Wednesday, May 13, 2009

Life Links 5/13/09

The Local reports that Sweden’s National Board of Health and Welfare has ruled that doctors can't deny a woman the ability to know the gender of her child when the only reason she wants to know the gender is to have a sex-selection abortion if the child is a girl.
The woman, who already had two daughters, requested an amniocentesis in order to allay concerns about possible chromosome abnormalities. At the same time, she also asked to know the foetus's gender.

Doctors at Mälaren Hospital expressed concern and asked Sweden’s National Board of Health and Welfare (Socialstyrelsen) to draw up guidelines on how to handle requests in the future in which they "feel pressured to examine the foetus’s gender" without having a medically compelling reason to do so.

The board has now responded that such requests and thus abortions can not be refused and that it is not possible to deny a woman an abortion up to the 18th week of pregnancy, even if the foetus's gender is the basis for the request.


Mark Shea has a nice response to Amnesty International's whimperings about lower donations.
Yes. Well. I have no doubt you are, Mr. Cox. That could have something to do with the fact that you are no longer about helping political prisoners subjected to torture and death, and have instead dedicated yourselves to expanding the abortion license worldwide? When you mutate into another garden-variety promoter of the culture of death, it rather stands to reason that people who think you should be doing what you were founded to do and not the exact bleedin' opposite will find other places to send their money. Somehow your appeal letter neglects to mention this salient fact.
··········
■ EXERCISE REQUIREMENTS
Pick up the "Life Links 5/13/09" blog post after its last sentence and keep writing it. None of the items play any part in the work here.
··········
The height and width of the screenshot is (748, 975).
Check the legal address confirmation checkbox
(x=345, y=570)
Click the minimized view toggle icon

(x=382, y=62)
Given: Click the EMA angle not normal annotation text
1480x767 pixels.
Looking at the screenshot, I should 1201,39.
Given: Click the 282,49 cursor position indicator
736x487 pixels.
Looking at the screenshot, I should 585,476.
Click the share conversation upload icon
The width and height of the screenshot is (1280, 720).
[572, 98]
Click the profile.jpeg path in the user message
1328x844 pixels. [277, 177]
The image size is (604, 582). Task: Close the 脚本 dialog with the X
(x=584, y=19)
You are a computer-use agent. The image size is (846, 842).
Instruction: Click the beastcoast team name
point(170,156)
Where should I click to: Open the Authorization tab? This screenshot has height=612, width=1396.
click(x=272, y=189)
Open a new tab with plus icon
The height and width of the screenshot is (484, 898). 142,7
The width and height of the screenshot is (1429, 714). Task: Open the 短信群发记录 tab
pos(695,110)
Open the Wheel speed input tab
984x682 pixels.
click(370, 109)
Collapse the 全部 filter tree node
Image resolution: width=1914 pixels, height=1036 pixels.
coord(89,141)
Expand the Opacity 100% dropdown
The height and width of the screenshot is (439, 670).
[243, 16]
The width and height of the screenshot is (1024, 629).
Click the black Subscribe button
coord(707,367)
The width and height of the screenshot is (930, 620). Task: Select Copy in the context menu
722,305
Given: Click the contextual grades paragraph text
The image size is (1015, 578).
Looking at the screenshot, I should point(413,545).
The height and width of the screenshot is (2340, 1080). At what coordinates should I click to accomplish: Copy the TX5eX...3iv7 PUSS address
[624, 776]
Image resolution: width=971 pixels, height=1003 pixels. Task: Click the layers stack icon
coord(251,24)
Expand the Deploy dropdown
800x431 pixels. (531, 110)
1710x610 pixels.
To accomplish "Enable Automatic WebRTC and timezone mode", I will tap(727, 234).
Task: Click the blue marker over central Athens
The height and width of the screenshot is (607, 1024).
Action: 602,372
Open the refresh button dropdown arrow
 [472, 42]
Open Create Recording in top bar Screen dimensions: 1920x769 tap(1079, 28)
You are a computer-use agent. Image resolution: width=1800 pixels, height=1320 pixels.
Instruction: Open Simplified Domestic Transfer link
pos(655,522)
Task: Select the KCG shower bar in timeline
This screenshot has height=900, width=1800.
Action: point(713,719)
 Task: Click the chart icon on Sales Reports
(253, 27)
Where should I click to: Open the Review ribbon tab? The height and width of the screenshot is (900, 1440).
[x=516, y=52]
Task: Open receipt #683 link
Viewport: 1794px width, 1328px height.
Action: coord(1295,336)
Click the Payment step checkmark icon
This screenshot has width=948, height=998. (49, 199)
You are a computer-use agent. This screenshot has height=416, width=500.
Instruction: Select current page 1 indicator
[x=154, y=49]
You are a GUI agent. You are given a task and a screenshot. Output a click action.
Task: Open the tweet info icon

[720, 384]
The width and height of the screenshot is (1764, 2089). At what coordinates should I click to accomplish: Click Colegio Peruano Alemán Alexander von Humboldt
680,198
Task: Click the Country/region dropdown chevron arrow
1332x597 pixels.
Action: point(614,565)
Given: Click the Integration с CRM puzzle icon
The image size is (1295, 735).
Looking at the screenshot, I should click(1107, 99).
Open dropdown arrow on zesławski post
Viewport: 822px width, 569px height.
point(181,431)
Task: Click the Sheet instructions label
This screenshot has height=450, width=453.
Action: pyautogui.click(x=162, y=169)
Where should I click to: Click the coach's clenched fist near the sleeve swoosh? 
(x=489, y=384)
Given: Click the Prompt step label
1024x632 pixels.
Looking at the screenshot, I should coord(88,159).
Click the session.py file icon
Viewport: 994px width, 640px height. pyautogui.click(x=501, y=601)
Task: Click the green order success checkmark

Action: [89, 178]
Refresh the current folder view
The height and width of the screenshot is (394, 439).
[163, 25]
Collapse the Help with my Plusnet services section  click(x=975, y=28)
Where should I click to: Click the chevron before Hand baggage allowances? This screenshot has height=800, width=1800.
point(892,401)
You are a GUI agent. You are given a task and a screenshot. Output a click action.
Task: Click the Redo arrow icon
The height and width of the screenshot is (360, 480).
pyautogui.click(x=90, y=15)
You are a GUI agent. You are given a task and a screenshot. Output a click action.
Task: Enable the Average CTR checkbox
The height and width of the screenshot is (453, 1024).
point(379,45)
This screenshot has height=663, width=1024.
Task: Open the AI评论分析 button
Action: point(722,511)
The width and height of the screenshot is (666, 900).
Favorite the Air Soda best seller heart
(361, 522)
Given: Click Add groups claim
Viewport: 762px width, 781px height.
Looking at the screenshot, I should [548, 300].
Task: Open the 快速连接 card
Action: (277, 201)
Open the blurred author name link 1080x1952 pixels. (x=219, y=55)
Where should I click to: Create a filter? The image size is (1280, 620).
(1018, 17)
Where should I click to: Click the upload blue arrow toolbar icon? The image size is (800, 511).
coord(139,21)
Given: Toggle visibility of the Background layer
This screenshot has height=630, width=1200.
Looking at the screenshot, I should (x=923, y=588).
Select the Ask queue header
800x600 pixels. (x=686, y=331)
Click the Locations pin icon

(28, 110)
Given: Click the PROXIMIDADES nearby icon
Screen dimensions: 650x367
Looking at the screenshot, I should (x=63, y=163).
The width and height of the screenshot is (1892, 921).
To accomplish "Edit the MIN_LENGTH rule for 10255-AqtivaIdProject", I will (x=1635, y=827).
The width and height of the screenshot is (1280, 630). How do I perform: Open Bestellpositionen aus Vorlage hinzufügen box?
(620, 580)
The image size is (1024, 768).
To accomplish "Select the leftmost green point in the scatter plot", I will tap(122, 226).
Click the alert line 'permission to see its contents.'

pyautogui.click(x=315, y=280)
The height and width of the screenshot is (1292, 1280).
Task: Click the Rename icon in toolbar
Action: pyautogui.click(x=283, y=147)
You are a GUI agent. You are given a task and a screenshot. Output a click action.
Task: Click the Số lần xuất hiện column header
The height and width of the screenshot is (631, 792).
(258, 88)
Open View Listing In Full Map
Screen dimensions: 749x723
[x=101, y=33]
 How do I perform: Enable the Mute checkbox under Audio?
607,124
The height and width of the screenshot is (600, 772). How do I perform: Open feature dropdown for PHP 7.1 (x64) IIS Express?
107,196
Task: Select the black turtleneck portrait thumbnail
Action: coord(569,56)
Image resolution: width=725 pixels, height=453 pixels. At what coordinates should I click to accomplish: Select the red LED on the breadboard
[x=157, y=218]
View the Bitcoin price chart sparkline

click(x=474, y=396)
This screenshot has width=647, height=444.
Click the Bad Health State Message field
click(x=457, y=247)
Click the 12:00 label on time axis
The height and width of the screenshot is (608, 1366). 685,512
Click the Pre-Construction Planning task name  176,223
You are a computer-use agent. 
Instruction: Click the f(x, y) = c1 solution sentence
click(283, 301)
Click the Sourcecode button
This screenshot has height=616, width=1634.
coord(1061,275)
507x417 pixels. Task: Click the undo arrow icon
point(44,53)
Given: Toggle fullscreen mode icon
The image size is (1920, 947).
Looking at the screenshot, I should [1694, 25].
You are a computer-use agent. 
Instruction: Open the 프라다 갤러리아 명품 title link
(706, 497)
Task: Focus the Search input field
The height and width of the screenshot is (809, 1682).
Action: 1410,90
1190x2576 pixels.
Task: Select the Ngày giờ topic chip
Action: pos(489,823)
··········
■ ANSWER BOX
I look forward to the death of your organization soon, and its replacement by apostolates willing to actually do the Lord's work rather than pay homage to Lefty pieties.


Wesley Smith notes that fetal farming experiments are still occurring in animals.
If and when an artificial womb is created, and if and when scientists figure out how to clone human beings and gestate them beyond the first few days of development--the apparent current state of the technology--the pressure will be on to permit this research to proceed. And the arguments in its favor will be the same as those made today about ESCR and early human cloning research: A developed embryo or fetus isn't a "person;" the embryo/fetus will never be born so what does it matter; the embryo/fetus value isn't as important as Uncle Charlie whose Parkinson's we can cure," etc.



A doctor in the UK has been on paid leave for 4 and half years at a cost of 600,000 pounds to taxpayers. She was suspended after allegedly taking her daughter to Spain for 31-week abortion.
Dr Adlakha, of Somerset Road, Edgbaston, and her daughter Shilpa Abrol, were charged with conspiracy to commit child destruction abroad after the GP allegedly arranged for the then 18-year-old to have an illegal late abortion in Barcelona at 31 weeks into her pregnancy, although the legal limit is 22 in Spain.